-- begin --

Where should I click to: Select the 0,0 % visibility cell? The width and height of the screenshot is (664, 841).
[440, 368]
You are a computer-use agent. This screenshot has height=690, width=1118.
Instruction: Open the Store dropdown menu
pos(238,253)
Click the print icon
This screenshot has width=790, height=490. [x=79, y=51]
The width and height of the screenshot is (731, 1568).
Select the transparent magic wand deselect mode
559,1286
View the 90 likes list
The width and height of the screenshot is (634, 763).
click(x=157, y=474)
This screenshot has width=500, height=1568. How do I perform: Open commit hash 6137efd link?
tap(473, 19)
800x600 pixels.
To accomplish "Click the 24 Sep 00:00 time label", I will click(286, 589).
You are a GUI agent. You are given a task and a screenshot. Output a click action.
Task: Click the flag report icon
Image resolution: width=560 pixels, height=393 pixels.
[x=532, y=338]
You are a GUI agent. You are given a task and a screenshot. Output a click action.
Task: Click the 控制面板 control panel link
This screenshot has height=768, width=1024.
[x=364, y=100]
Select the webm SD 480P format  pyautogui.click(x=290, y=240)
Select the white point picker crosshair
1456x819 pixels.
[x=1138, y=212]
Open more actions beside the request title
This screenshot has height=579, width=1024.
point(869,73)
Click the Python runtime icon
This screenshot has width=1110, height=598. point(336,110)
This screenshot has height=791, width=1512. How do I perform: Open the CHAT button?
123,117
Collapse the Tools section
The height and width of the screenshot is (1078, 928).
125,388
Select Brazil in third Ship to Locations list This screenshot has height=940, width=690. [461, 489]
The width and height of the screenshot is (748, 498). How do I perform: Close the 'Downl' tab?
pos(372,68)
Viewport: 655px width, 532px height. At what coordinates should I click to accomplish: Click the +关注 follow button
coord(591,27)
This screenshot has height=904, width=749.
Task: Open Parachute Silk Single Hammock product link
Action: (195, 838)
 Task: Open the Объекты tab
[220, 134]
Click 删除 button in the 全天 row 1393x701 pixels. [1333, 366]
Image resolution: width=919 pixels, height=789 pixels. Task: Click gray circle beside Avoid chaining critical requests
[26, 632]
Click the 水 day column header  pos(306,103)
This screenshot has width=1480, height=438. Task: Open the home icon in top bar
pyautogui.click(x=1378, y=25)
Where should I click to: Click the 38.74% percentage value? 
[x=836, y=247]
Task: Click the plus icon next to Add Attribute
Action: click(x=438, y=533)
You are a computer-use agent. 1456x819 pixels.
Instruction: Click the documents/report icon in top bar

-- end --

# REQUIRED WORK
How many lines in the rows above contain the word "Instruction", with case counting? Give only the number.

# FINAL ANSWER
2